# THE TASK:
Would you please reproduce all the entries exactly, leaving the pictures out?

════════════════

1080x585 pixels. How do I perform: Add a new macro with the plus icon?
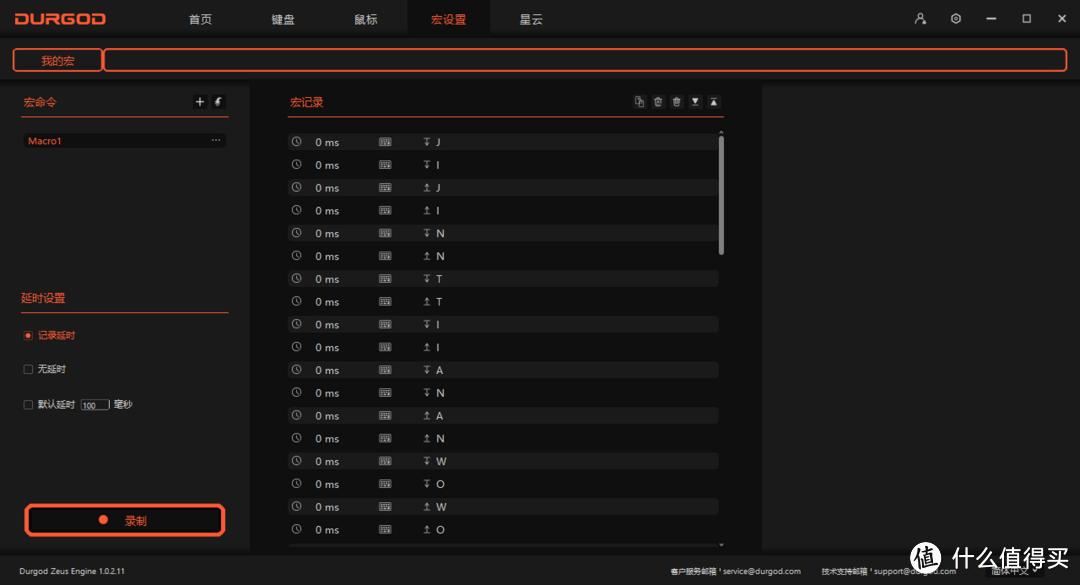click(200, 101)
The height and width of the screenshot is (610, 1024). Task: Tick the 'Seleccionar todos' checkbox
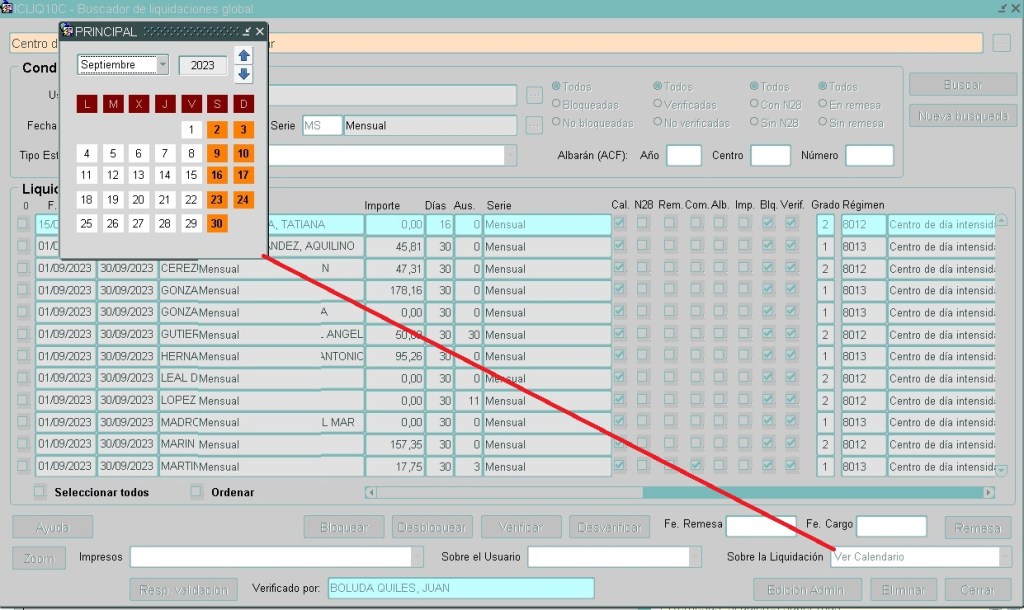(39, 492)
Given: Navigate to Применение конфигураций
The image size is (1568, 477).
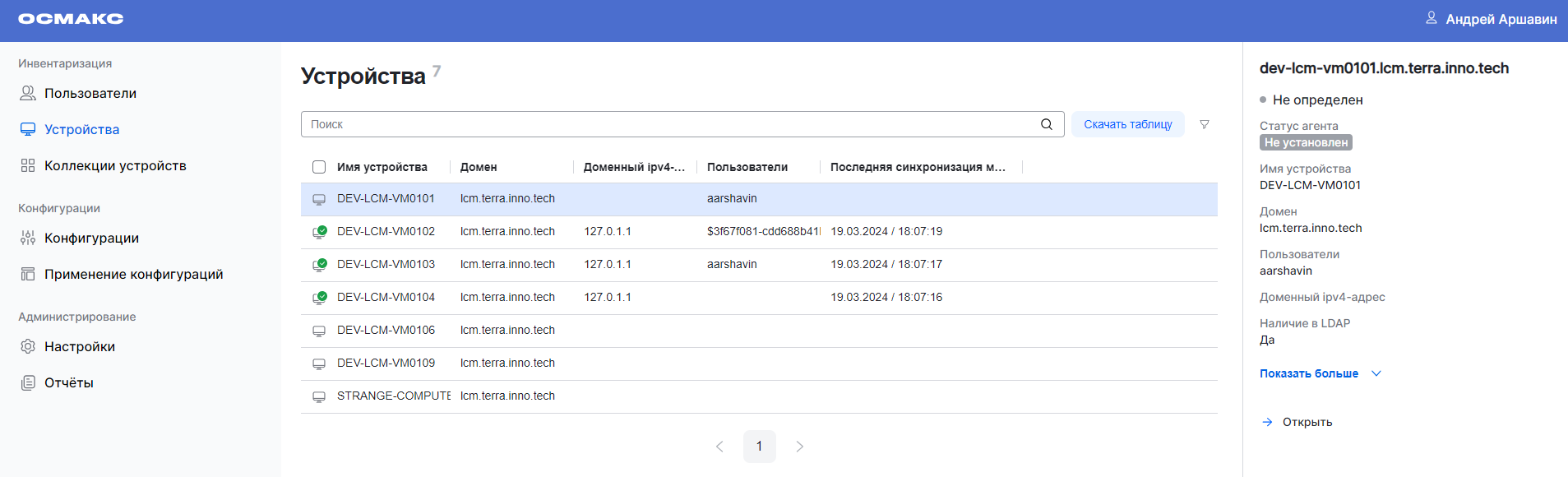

════════════════

# RESULT BELOW:
1080x585 pixels. How do I perform: Add a new macro with the plus icon?
click(200, 101)
The height and width of the screenshot is (610, 1024). Task: Tick the 'Seleccionar todos' checkbox
(39, 492)
Given: Navigate to Применение конфигураций
The image size is (1568, 477).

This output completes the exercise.